For decades, the mountain caribou – an ecotype of woodland caribou that once ranged from Alaska down to Montana and Idaho – has suffered catastrophic decline. Biologists have long suspected habitat degradation and increased predation were to blame. In addition to clearcutting forests, human incursions into the hinterlands – by snowmobile and ski trails – have created corridors for wolves to more easily stalk caribou.
Today, roughly 46,800 mountain caribou remain. Both the central and southern mountain ecotypes are considered endangered, with only 1,825 remaining. They now only live in British Columbia after having effectively disappeared from the United States.
In 2019, an influential study suggested that culling wolves and creating fenced refuges for pregnant females could help stem the demise of mountain caribou. The government of British Columbia cited the paper’s findings to establish an expanded wolf cull, believed to have killed more than 460 wolves in the last year – part of the province’s multimillion-dollar caribou recovery plan.
But after running their own simulations, a team of researchers at the University of Alberta concluded that killing wolves wasn’t saving the caribou in areas where caribou were most vulnerable and at risk.
In a new paper, published in the journal Biology and Conservation, the researchers used the same data results from the 2019 paper, but added a null model – a “self-check” meant to determine if a pattern is real, or just part of a random variation – to their statistical analysis of areas where caribou are declining.
The team could find no statistical support for claims that culling wolves and penning in pregnant caribou offset population decline – especially in the most vulnerable cases.
In the case of the endangered Wells Grey herd in central British Columbia, which has suffered one of the worst population declines, the researchers found that wolves weren’t even a major predator: bears, cougars and wolverines were far more deadly.
“The [2019 study] cannot be considered sufficient to make far-reaching decisions on killing animals and where to place conservation priorities,” concluded University of Alberta’s Toby Spribille, a biologist and co-author of the new paper.
Spribille anticipates the findings will generate controversy, largely because in some cases, killing wolves has been shown to save caribou and increase herd numbers.
“I have no doubt that the [original] authors, in response, will find examples of cases where a wolf is pursuing a caribou and you shoot that wolf, it saves the life of that caribou,” he said. “Does that mean that can be scaled up to herds where wolves are not even a major predation issue? Does that mean it can be scaled up to a province wolf cull programme?”
Environmental groups opposed to the cull have welcomed the findings.
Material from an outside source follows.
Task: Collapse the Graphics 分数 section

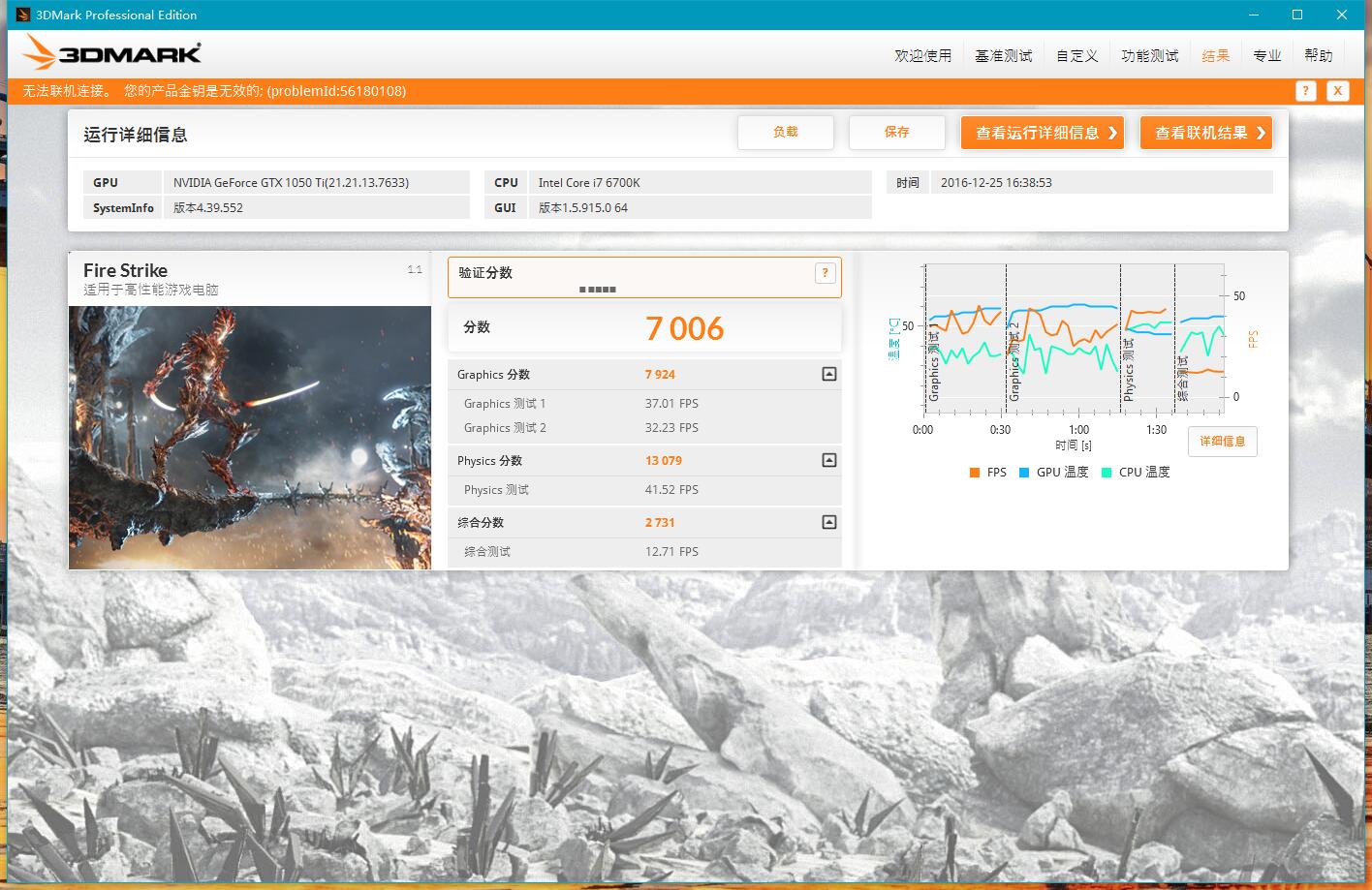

Wolves have been an easy villain, but a focus on predation ignores a more complex web of factors in the decline of the caribou, they argue.
“When you remove top level apex predators, like wolves, you see a collapse of ecosystems from insects to riparian areas, to the predator prey relationship to the forest cover itself,” said Ian McAllister, executive director at Pacific Wild, a conservation organisation. “Wolves in every meaning of the word are being used as a scapegoat for government negligence.”
Spribille and his colleagues believe habitat degradation, in the form of clear-cut logging practices, inflicts far greater harm on the caribou. By chopping down old trees, loggers remove critical food sources, as well as valuable shelter. It takes roughly 80 years for a forest to mature to the point that it produces a suitable amount of lichen, says Spribille, the main staple of the mountain caribou.
A study published in May found that over the last five years, the British Columbia government has permitted more than 900 sq km of land to be logged, despite the forests being listed as critical caribou habitat. In the last year, 314 logging cut-blocks have been approved in areas where the caribou are most vulnerable.
Spribille, who comes from a small community in the region where forestry is a large industry, understands the tensions and difficulties that many face in confronting the reality that human action plays an outsized role in the decline of caribou.
“When you talk about habitat degradation, you’re talking about people’s livelihoods. I understand that things like this are going to be controversial,” he said.
But, he added: “If we’re serious about mountain caribou, we’re going to have to address the complexity of this problem. And that means we’re going to have to have some uncomfortable conversations.”